Estratto del documento
==*==

Un percorso personalizzato

La riabilitazione cardiologica è un percorso dunque “individuale”, con approcci e applicazioni che differiscono largamente da paziente a paziente.

Che cosa si intende quando si dice che per ogni paziente c’è uno specifico percorso di riabilitazione?

«Quando la persona arriva nella nostra struttura ospedaliera, viene sottoposta a una visita medica e a un colloquio conoscitivo cui fa seguito l’impostazione del progetto riabilitativo individuale. In pratica, per ogni paziente viene stabilito che cosa dovrà fare durante il percorso di degenza e quali sono gli obiettivi specifici che si dovranno raggiungere in quel soggetto specifico. Come già detto esistono casi che richiedono un grande lavoro tecnico cardiologico preliminare perché presentano complicazioni come aritmie, infezioni, versamenti pericardici, infezioni, per i quali non è possibile prevedere un immediato lavoro riabilitativo fisico in palestra che sarà posticipato alla seconda settimana di degenza dopo la soluzione dei problemi clinici sopra elencati. Ci sono al contrario altri pazienti che arrivano presso la nostra struttura in condizioni cliniche già adeguate a poter sostenere un’attività in palestra che sarà ovviamente iniziata precocemente con un lavoro che in breve tempo potrà condurre al pieno recupero della capacità funzionale».

==*==

(Voci di dati)
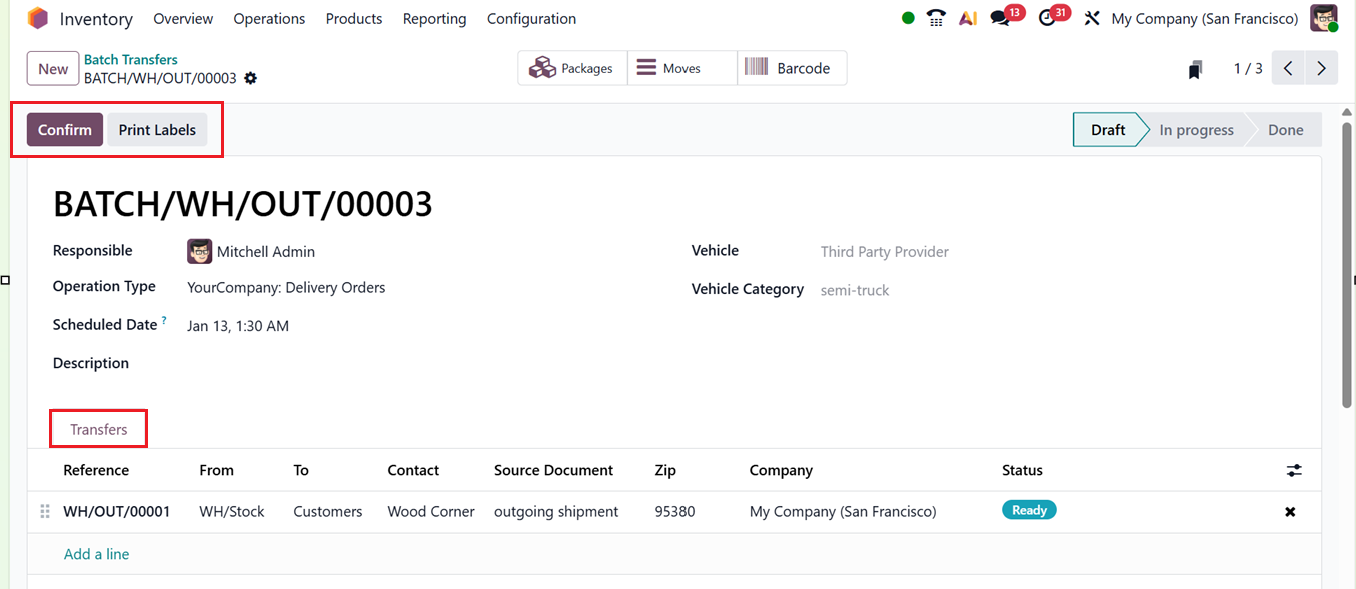Click the Odoo Inventory app icon
The height and width of the screenshot is (589, 1356).
click(x=38, y=18)
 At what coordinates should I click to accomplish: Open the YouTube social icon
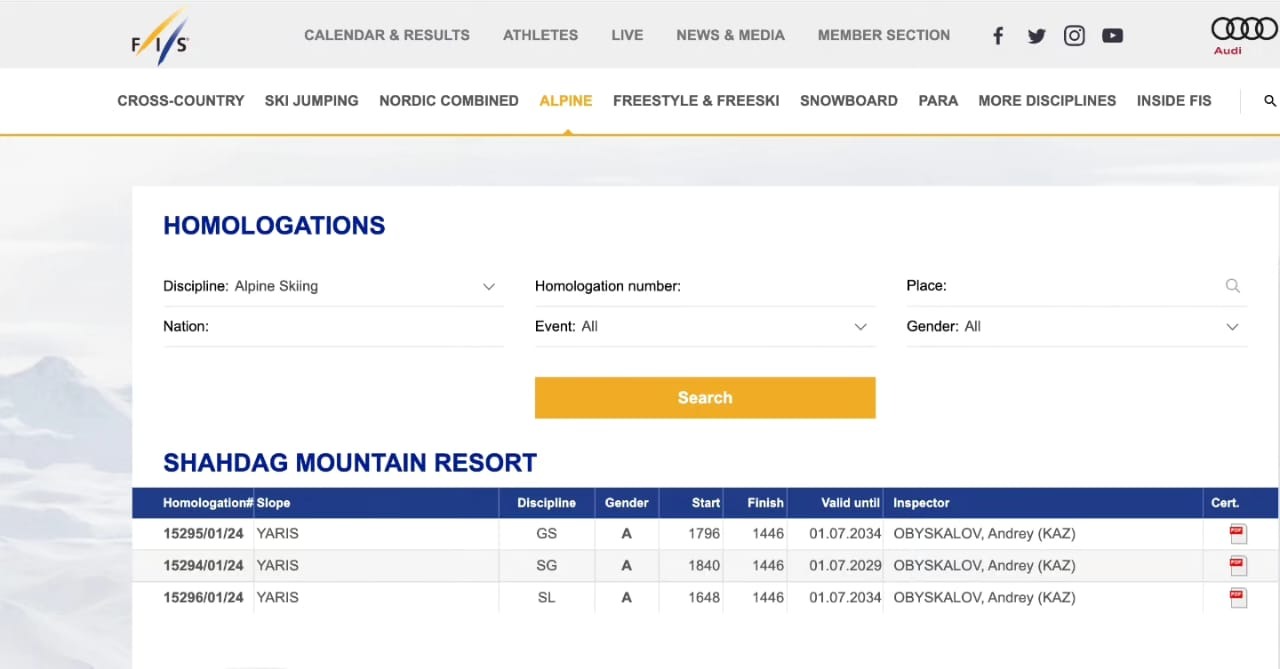pyautogui.click(x=1112, y=36)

==*==

Elenco compiti
a – Nel testo sulla riabilitazione cardiologica, a quando viene posticipato il lavoro riabilitativo fisico in palestra per i pazienti che presentano complicazioni?
b – Ribatti il passo del testo sulla riabilitazione cardiologica da "Un percorso personalizzato" a "percorso di riabilitazione?".

Sezione risposte
a – Alla seconda settimana di degenza, dopo la soluzione dei problemi clinici.

b –
Un percorso personalizzato

La riabilitazione cardiologica è un percorso dunque “individuale”, con approcci e applicazioni che differiscono largamente da paziente a paziente.

Che cosa si intende quando si dice che per ogni paziente c’è uno specifico percorso di riabilitazione?